Abramson’s remark implies a belief that logging the changes to a news story over time would be too mammoth a task for news outlets–that there are simply too many updates to keep track of. But this doesn’t have to be the case. What may be at the heart of the problem is the Internet-induced sprint to break news first and fastest.

In an environment where scoops are often rushed onto the web prematurely (remember the confusion caused by news outlets’ incorrectly reporting that Gabrielle Giffords had died after being shot last January?), one wonders whether online news needs to be updated as frequently as it is. The red time stamps scattered across the front page of NYTimes.com tell readers exactly how long it’s been since a story was revised–four minutes ago, thirty-one minutes ago–but fail to communicate how substantive the changes were.

Was an article entirely overhauled, or were a mere two sentences added at the author’s or editor’s whim? And in the latter case, is there a reason that those two sentences had to be thrown onto the Internet immediately? Certainly, in some cases, the answer is yes. But I’d guess that there are also cases in which updates can wait–for verification, or for important context.

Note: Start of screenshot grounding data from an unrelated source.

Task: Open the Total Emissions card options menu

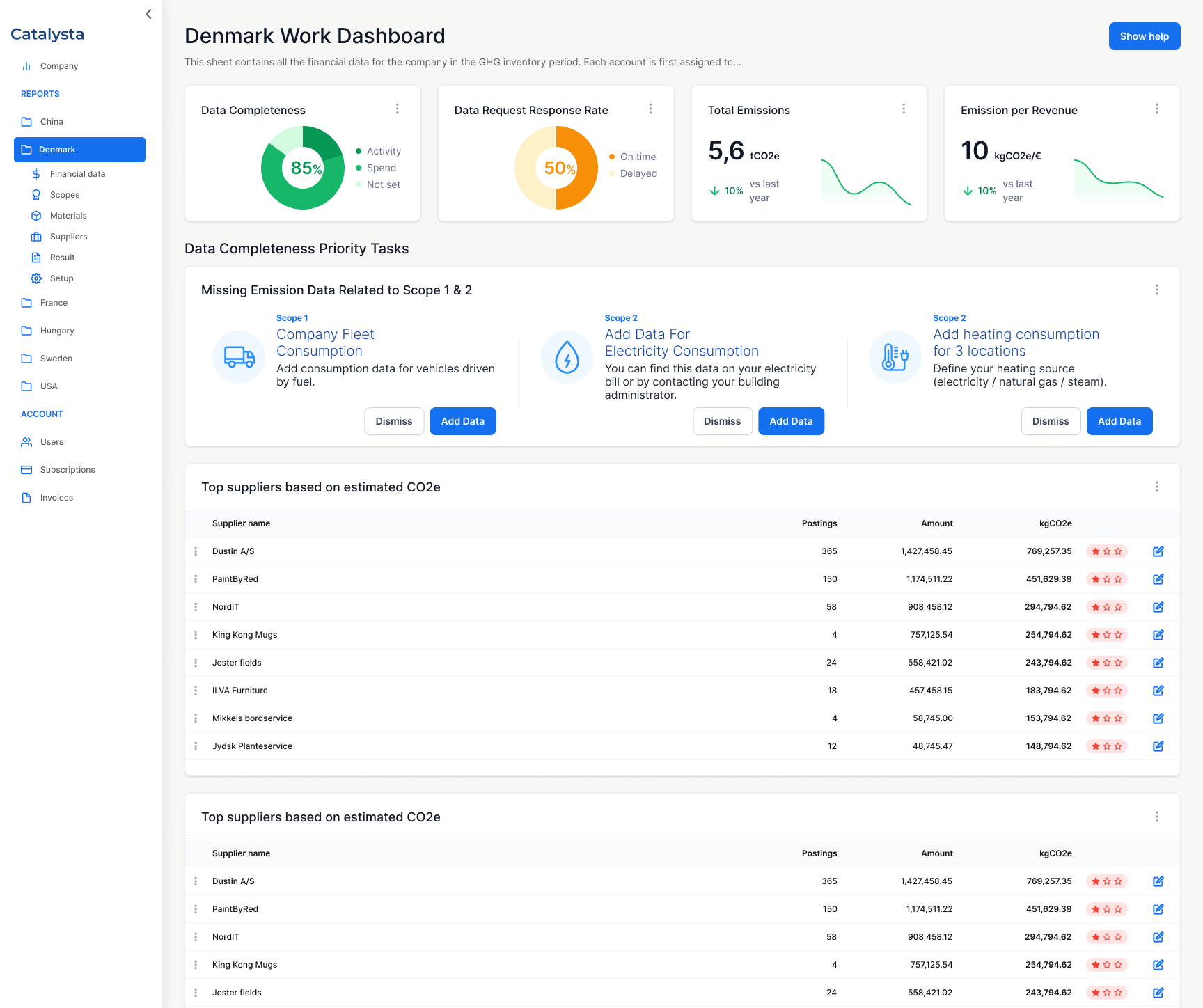Action: 904,109
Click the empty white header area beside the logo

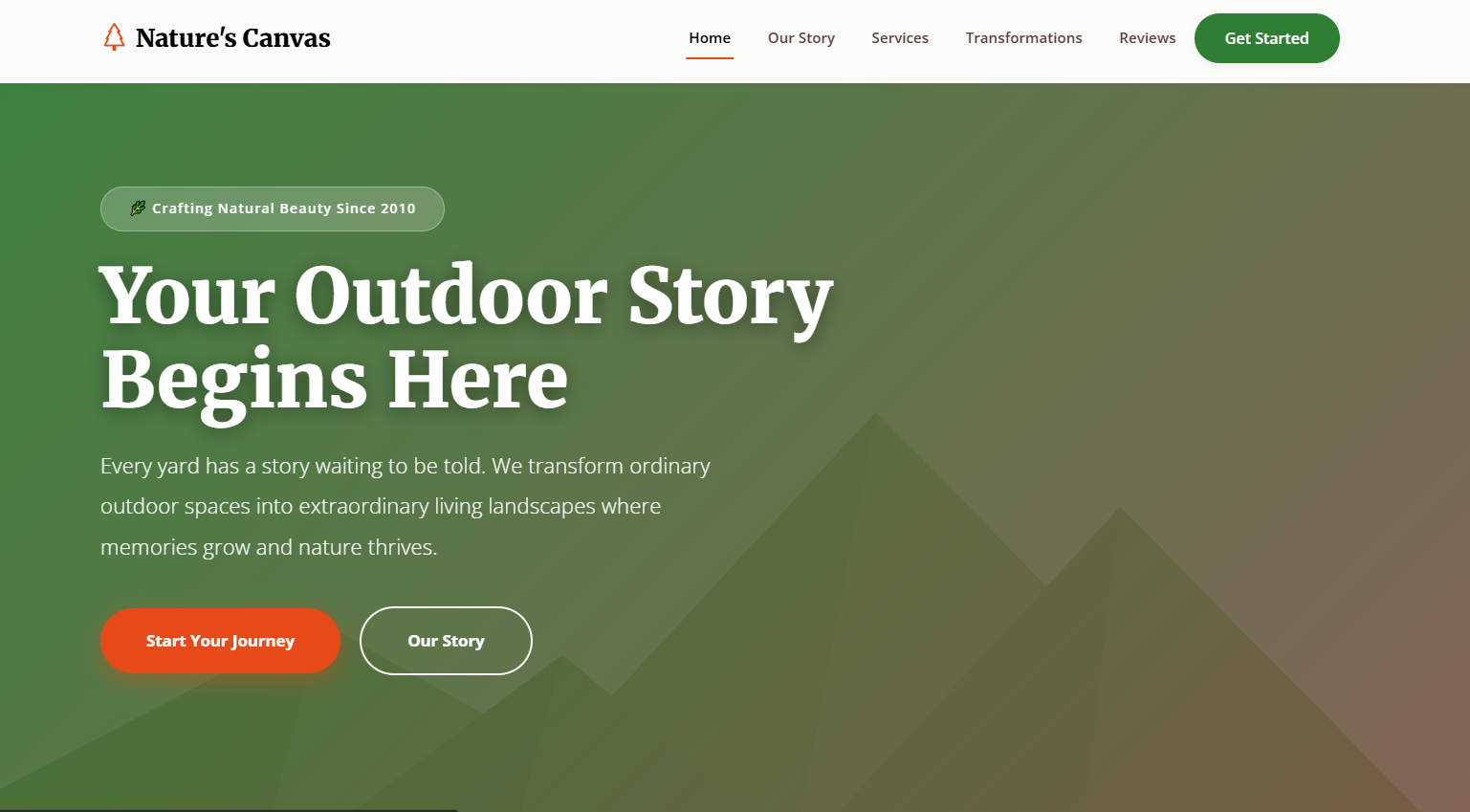507,38
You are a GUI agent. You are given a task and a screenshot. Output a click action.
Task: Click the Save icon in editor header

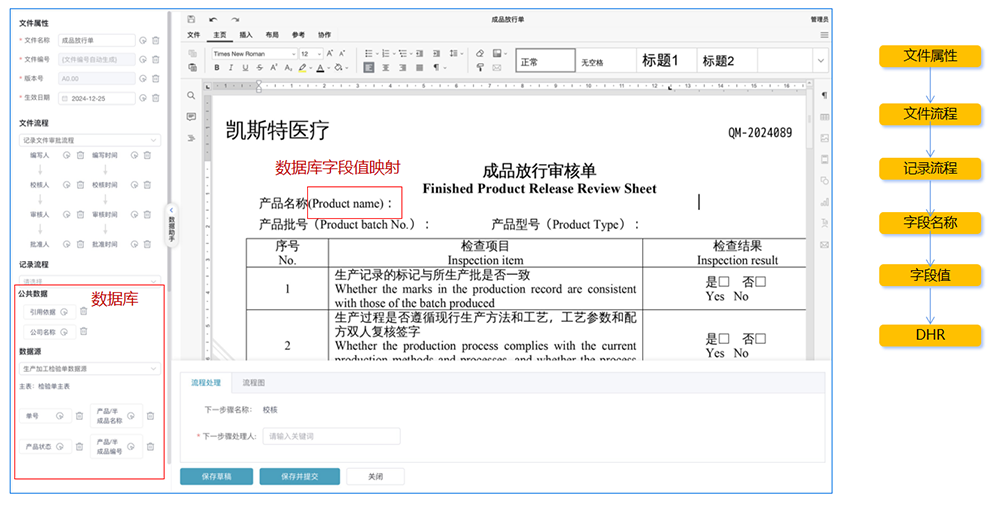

The casualty of this rush to break news first is transparency, and consequently, readers’ trust in that news. Later in the day on October 27, as the Ford 911 controversy developed, reporter Chris Selley tweeted a link to a Globe and Mail story (which has, like the CBC piece, had its original content completely updated) reporting that another source close to the 911 incident was disputing what the CBC’s sources claimed. “What the hell?” Selley commented. “Do media have the tape or don’t we?”

His statement highlighted a frustration, shared by many, in not knowing what or whom to believe. In the era of phone hacking, when news sources struggle more than ever to maintain their readers’ confidence, this lack of clarity needs to be taken seriously.

There are ways to fix the online updating problem. Newspapers could, for instance, implement a tab system: at every URL, a reader would be able to click through different versions of the story in different tabs, each of which would be time-stamped. The most recent version would appear on top, but if readers wanted to reference past reporting, they could simply flick through the tabs and compare versions. (Wikipedia uses a similar, but less savvy list of past versions to track changes to its user-edited articles.) This way, errors could be acknowledged and indexed in the right places, eliminating confusion over how to append corrections to online news stories when the content requiring correction is no longer part of the updated piece.

It’s unclear why news outlets don’t yet recognize the troubling lack of clarity in the way they update breaking news stories online. A spokesperson for the CBC expressed the common party line–that it’s necessary for audiences to get the most up-to-date information. A “last-updated” time stamp is transparency enough, some say, telling readers that the story has been revised. But it’s worth asking whether readers would be better served by something more than a cursory nod at transparency. If a better, clearer system can’t be implemented, then the natural question becomes whether the traditional news article is the best, or even a sufficient, way to break news on the Internet.

As coverage of events changes and is updated, newspapers need to make clear to readers how this process is unfolding. Readers no longer have hard copies of each version of a story to refer back to. If papers and online news outlets want readers to take us seriously, we need to do better.

______

Amelia Schonbek is a Toronto-based journalist.